Consignes de travail -
a – Traduisez en anglais la phrase suivante du passage sur l'open source et l'IA générative : « Vous n'avez pas à échanger de données avec l'extérieur. »
b – Reprenez le passage sur l'open source et l'IA générative après sa dernière phrase et poursuivez-le.

Passage retenu -
——————————

En quoi l'open source va permettre de sécuriser une IA générative ?
Les modèles open source sont déployables en local au sein de votre système d'informations. Ils permettent d'opérer l'ensemble des traitements des chatbots correspondants en interne. Dans ce cas de figure, vous n'êtes pas tributaire d'un acteur externe. Vous n'avez pas à échanger de données avec l'extérieur. Au final, cela vous évite de dépendre d'un tiers en matière de sécurité. Et cette politique technologique vous rend également étanche aux réglementations extraterritoriales tel le Patriot Act américain.
Qu'apporte l'open source en matière de fiabilité des modèles de GenAI ?
L'open source vous permet d'accéder au code source. Ce qui est très avantageux en matière de modèles de langue. Car si un large language model est open source, vous allez pouvoir le fine tuner sans être confronté à l'effet boîte noire des modèles propriétaires. L'open source vous donne les clés du camion. En cas de problème ou de besoin d'optimisation, à vous ensuite d'aller investiguer pour trouver la solution.

——————————

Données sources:
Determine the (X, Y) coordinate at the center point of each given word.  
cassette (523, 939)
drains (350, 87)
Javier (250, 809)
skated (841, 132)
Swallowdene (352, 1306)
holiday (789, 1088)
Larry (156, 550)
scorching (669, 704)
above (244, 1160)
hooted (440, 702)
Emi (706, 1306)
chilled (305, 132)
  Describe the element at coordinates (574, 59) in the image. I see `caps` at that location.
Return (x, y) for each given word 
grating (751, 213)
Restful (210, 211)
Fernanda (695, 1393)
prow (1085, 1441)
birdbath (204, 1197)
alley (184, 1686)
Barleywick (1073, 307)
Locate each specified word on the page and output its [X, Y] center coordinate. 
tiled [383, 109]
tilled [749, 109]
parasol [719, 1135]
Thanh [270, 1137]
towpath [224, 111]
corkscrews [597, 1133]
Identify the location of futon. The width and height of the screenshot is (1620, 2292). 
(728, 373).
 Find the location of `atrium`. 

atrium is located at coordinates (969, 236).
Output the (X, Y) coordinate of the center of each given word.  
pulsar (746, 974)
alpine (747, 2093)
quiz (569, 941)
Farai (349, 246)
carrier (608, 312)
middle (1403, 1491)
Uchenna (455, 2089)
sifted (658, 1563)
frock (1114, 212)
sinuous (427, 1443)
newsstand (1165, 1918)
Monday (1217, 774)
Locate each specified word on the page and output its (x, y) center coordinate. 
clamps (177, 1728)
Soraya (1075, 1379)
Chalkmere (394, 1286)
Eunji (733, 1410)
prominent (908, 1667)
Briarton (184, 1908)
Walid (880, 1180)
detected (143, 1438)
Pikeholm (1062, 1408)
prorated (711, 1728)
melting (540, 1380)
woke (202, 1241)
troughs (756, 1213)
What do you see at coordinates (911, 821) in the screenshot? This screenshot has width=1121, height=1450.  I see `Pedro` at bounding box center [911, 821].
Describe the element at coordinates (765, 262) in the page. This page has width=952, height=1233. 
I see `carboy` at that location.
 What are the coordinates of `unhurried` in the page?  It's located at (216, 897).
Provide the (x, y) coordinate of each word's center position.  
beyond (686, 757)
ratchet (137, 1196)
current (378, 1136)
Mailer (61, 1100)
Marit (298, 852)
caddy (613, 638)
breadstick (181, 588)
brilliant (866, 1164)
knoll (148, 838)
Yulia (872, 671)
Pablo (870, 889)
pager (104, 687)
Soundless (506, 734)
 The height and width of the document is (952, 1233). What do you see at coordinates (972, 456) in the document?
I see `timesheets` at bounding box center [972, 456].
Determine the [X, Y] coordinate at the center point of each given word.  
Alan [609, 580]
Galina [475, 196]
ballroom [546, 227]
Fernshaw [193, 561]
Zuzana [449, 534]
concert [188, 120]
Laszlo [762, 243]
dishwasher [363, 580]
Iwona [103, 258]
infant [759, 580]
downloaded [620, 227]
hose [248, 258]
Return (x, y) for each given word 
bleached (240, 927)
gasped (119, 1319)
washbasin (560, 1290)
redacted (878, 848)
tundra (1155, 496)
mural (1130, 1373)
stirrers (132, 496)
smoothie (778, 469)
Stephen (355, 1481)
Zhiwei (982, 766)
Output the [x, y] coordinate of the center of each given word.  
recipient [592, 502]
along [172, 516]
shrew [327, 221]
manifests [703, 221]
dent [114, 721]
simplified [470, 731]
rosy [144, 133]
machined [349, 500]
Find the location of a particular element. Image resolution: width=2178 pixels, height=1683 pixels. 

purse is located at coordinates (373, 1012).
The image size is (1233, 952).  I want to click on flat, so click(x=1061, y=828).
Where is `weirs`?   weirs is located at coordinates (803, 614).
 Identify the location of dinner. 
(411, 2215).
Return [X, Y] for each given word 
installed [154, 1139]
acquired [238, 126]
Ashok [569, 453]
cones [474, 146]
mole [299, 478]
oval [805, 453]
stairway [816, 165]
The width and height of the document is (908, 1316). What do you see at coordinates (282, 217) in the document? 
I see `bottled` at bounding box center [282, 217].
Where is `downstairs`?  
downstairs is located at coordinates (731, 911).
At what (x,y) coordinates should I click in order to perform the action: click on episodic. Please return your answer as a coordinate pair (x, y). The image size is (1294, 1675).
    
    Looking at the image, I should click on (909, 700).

——————————

Réponses attendues -
a – You do not have to exchange data with the outside world.

b –
La grande majorité des modèles de langues open source reposent sur d'autres modèles de langue eux-mêmes open source. Ce qui prouve bien la capacité de personnalisation de cette stratégie technologique.
Que diriez-vous aux septiques qui doutent de la fiabilité de l'IA générative ?
Je leur dirais qu'ils ont raison. La fiabilité de la GenAI n'est pas encore établie. Partant de là, ce qu'il faut bien avoir en tête, c'est que l'être humain n'est pas non plus fiable à 100%. Quand vous appelez le centre d'appels de votre opérateur téléphonique, la réponse qui vous ai donnée peut être fausse. De la même manière qu'on est prêt à accepter le manque de fiabilité des humains dans nombre de tâches, car nul n'est parfait, on doit aussi poser le cadre de confiance que l'on demande à l'IA générative.
Comment les entreprises prennent-elles en compte le manque de fiabilité de leur collaborateur ? Via le management qui permet de responsabiliser les différents échelons les uns vis-à-vis des autres. Si les échelons du bas ne sont pas fiables, une chaîne de responsabilité permet de faire remonter les dysfonctionnements à l'échelon supérieur pour prendre les décisions qui s'imposent. Dans l'IA générative qui, comme on l'a vu n'est pas 100% fiable, il est important dans la même logique de mettre en place une chaîne de monitoring, d'observabilité et in fine de décision qui permet dans le cas où l'IA ne s'avérerait pas fiable de ne pas prendre les résultats pour argent comptant. Ce qui manque à l'IA pour être accepté, c'est un système équivalent au management humain qui permet de pallier au manque de fiabilité et surtout de disposer de protocole de réaction quand la fiabilité n'est pas au rendez-vous.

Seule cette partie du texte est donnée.